**Exercise**
Repeat all of the records word for word, but skip any picture.

Stored data
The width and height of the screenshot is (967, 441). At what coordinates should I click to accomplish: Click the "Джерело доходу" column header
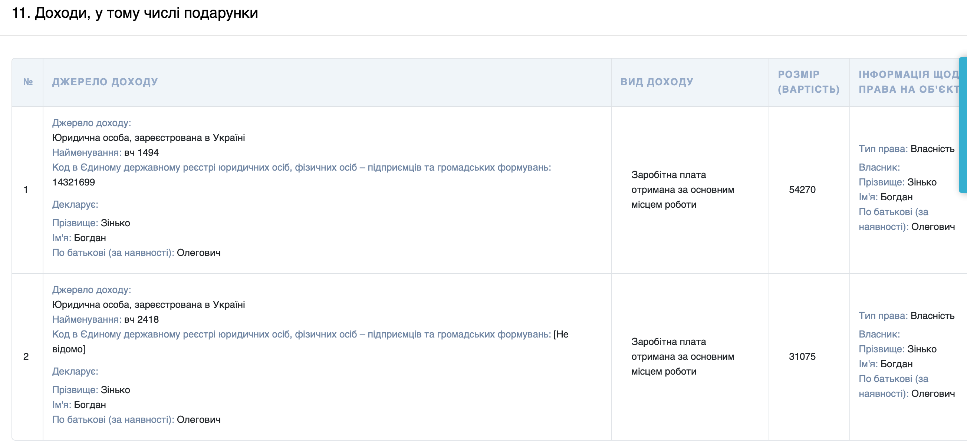pos(105,82)
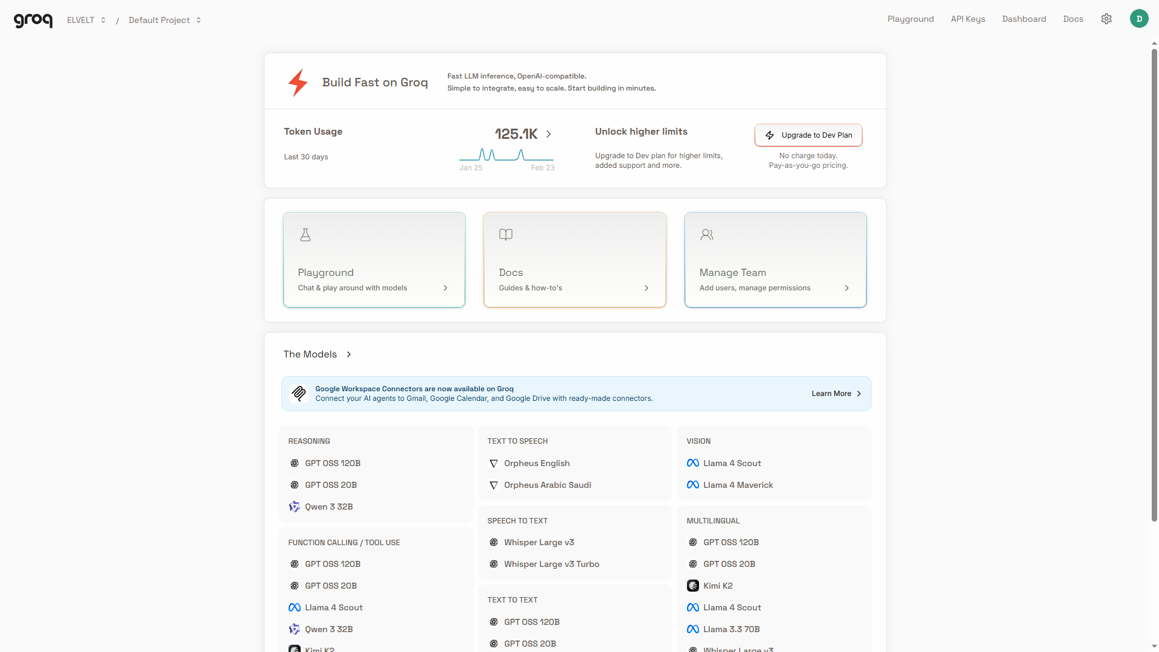Go to API Keys in top navigation

968,19
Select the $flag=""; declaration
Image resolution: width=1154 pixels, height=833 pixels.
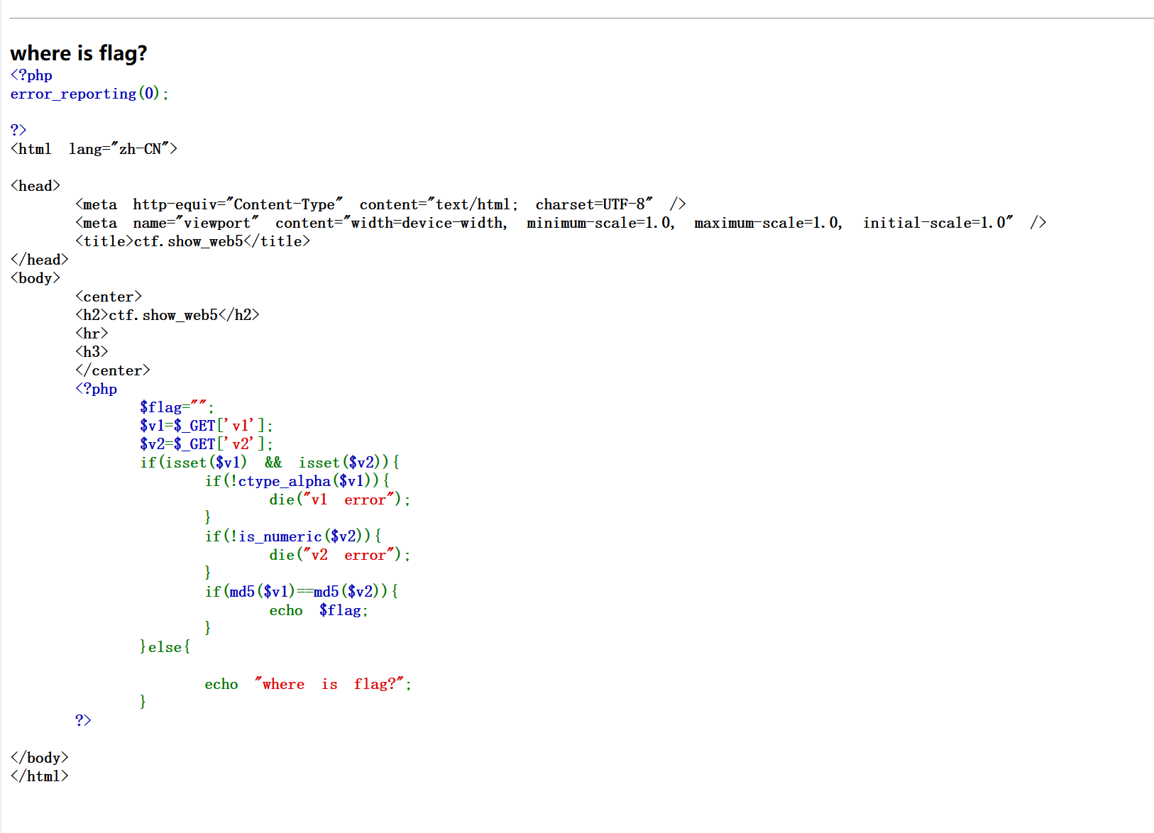(x=175, y=407)
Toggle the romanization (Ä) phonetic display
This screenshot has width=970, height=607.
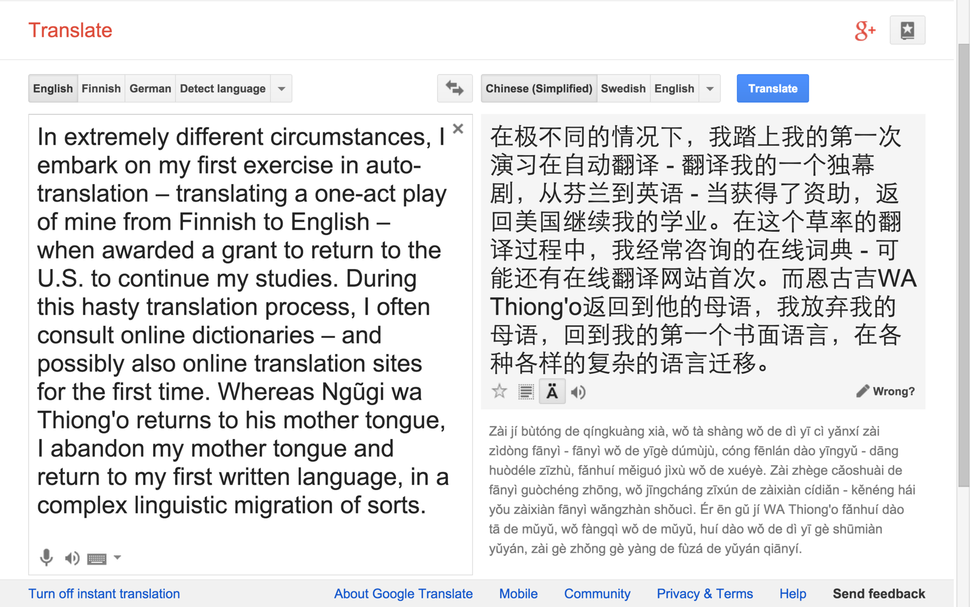552,392
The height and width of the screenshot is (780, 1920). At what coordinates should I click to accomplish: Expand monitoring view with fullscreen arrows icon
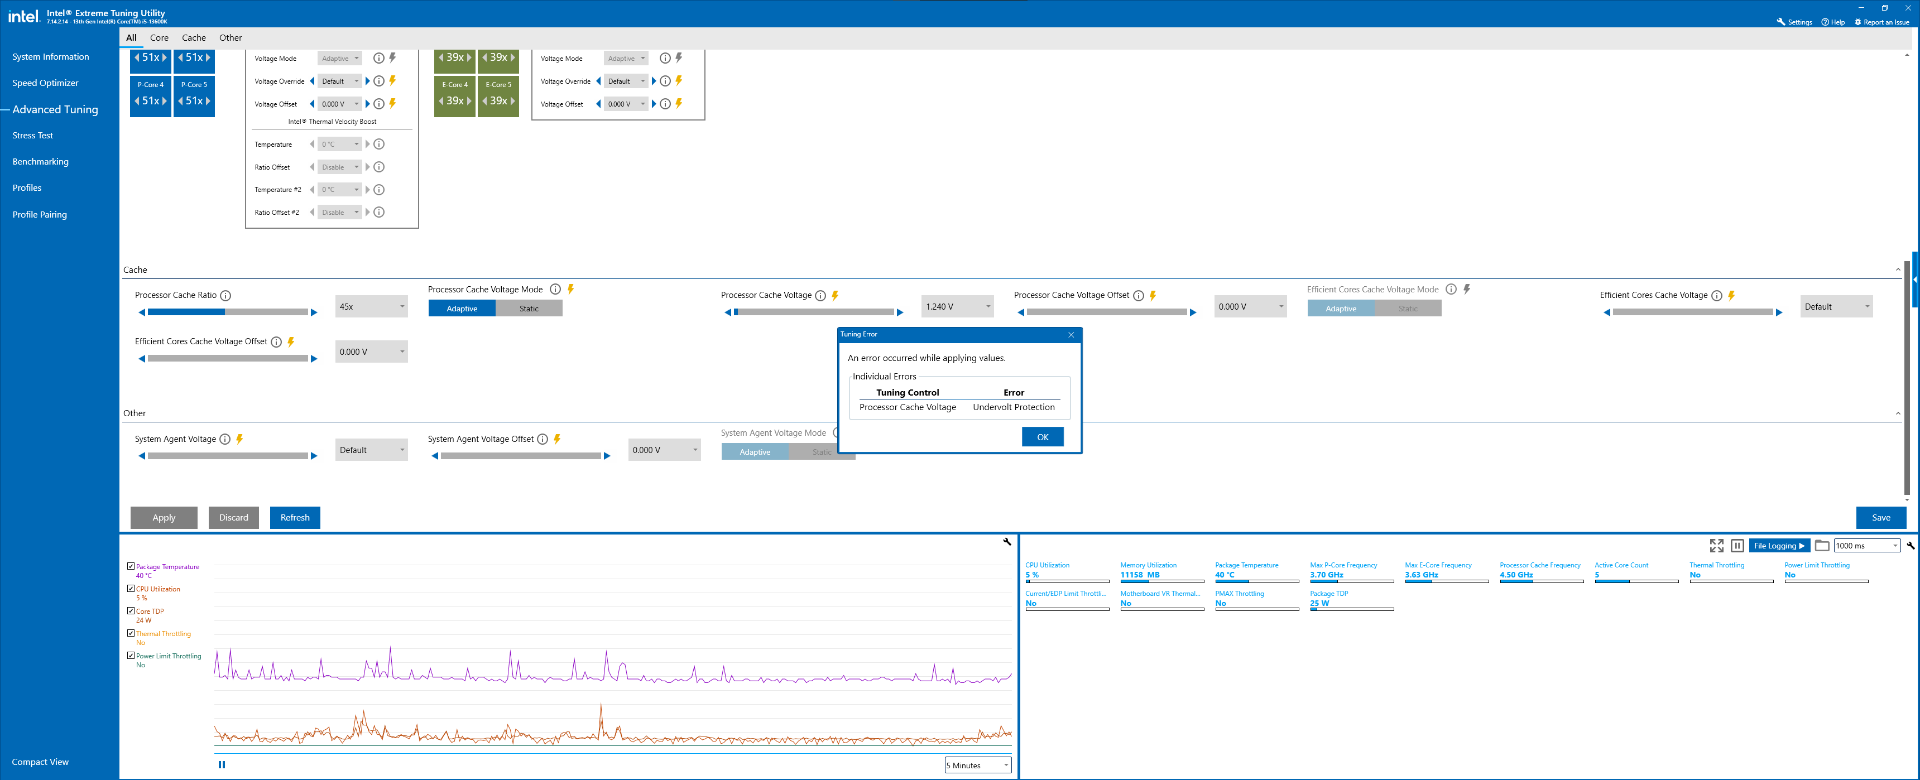[1717, 545]

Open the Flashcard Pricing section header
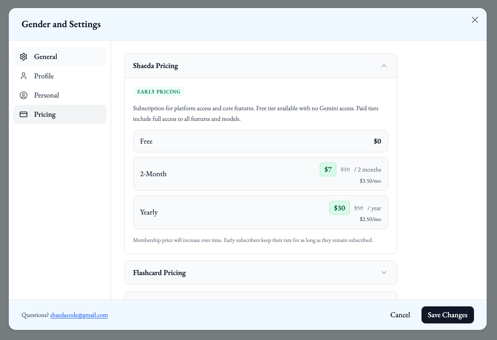[x=159, y=272]
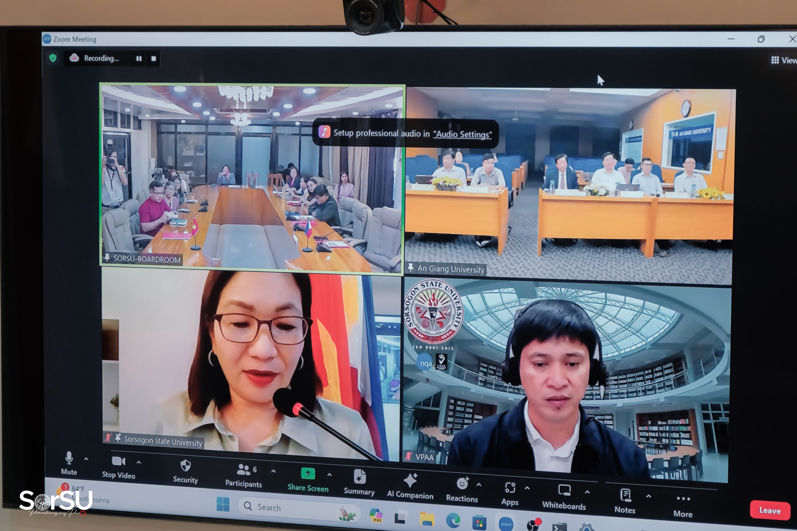Launch the AI Companion sparkle icon
The height and width of the screenshot is (531, 797).
410,481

**Written response**
The width and height of the screenshot is (967, 441). At what coordinates should I click to accomplish: Click the "Джерело доходу" column header
pos(105,82)
Go to API Keys in top navigation

968,19
Select the $flag=""; declaration
Image resolution: width=1154 pixels, height=833 pixels.
(x=175, y=407)
Toggle the romanization (Ä) phonetic display
This screenshot has width=970, height=607.
552,392
The height and width of the screenshot is (780, 1920). At what coordinates should I click to accomplish: Expand monitoring view with fullscreen arrows icon
[1717, 545]

Open the Flashcard Pricing section header
[x=159, y=272]
Launch the AI Companion sparkle icon
The height and width of the screenshot is (531, 797).
410,481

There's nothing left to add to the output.